Le président ougandais Yoweri Museveni a officiellement pris, le 28 mai, la présidence du Mécanisme de suivi de l’accord-cadre pour la paix, la sécurité et la coopération dans la région des Grands Lacs. Il succède pour deux ans à son homologue burundais Évariste Ndayishimiye. Lors de cette cérémonie à haut enjeu, Museveni a défendu une approche résolument régionale pour résoudre la crise persistante en République démocratique du Congo, critiquant fermement les tentatives de règlement menées depuis l’extérieur.
S’exprimant sans détour, le chef d’État ougandais a fustigé les dirigeants qui se tournent vers les puissances étrangères pour gérer les crises internes. Bien que non nommé, le président congolais Félix Tshisekedi est clairement visé. Museveni a dénoncé un schéma ancien : « Tant que j’ai un soutien extérieur, je ne me soucie pas des questions internes », a-t-il résumé, avant de rappeler que cette logique a historiquement conduit à l’instabilité.

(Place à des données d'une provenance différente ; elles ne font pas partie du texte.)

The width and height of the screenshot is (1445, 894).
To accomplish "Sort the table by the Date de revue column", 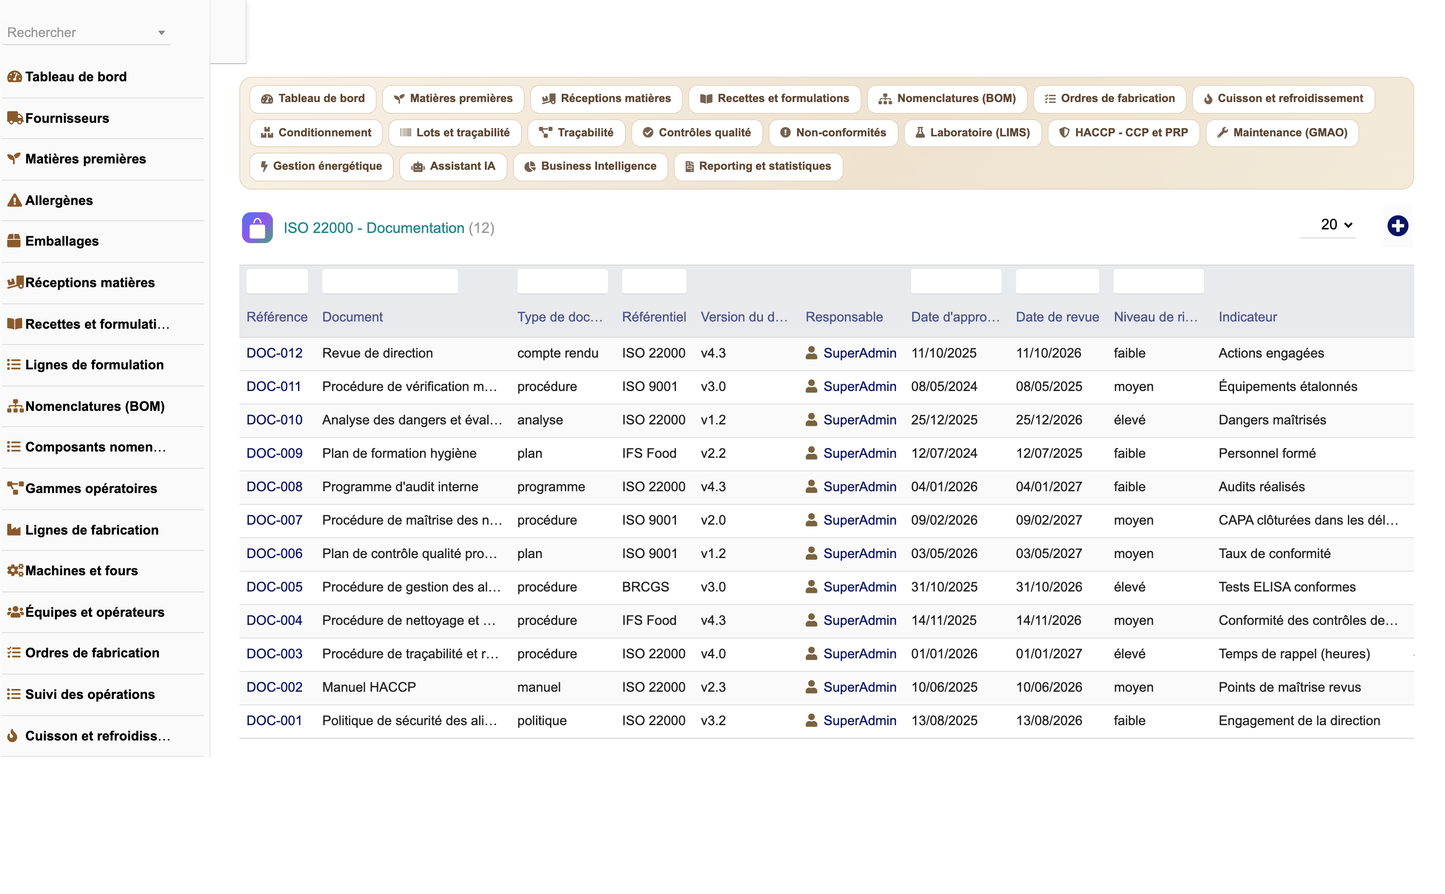I will pyautogui.click(x=1057, y=317).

Le président ougandais a convoqué plusieurs épisodes marquants de l’histoire congolaise pour appuyer son argumentaire. Depuis l’assassinat de Patrice Lumumba, jusqu’à la gouvernance de Mobutu, soutenu militairement par la France et le Maroc, Museveni dénonce une constante : le manque d’appropriation régionale des solutions. Il cite aussi le Rwanda d’Habyarimana et le refus d’accueillir les réfugiés tutsis, décision aux conséquences dramatiques.
Pour Museveni, la situation actuelle en RDC ne peut être résolue sans une véritable volonté politique des pays des Grands Lacs. Il insiste sur la connaissance fine que les États voisins ont du contexte local – contrairement aux acteurs extérieurs – et appelle à une coopération active entre le Rwanda, le Burundi, l’Ouganda, la Tanzanie, le Kenya et l’Est du Congo. « Nous ne sommes pas des étrangers ici », martèle-t-il.
I welcome the Heads of State and Delegations who are here to attend the Twelfth High-Level Meeting of the Regional Oversight Mechanism of the Peace, Security, and Cooperation Framework for the Democratic Republic of Congo and the Region. pic.twitter.com/1k3vXdA31e
— Yoweri K Museveni (@KagutaMuseveni) May 28, 2025
Au-delà du discours sur la souveraineté régionale, Museveni semble vouloir repositionner l’Ouganda comme un acteur clé des dynamiques de paix dans la région. Cette prise de parole coïncide avec une intensification des tensions entre Kinshasa et Kigali, ainsi qu’un regain d’activité des groupes armés dans l’Est congolais. Le timing de sa déclaration est donc loin d’être anodin.
Enfin, Museveni adresse une mise en garde implicite aux partenaires occidentaux qu’il accuse d’encourager, souvent involontairement, les acteurs déstabilisateurs. Son discours relance le débat sur le rôle des acteurs internationaux dans la région : sont-ils des médiateurs crédibles ou des amplificateurs de conflits ? Pour Museveni, la réponse est claire : la paix durable ne viendra que si les pays concernés en prennent l’initiative eux-mêmes.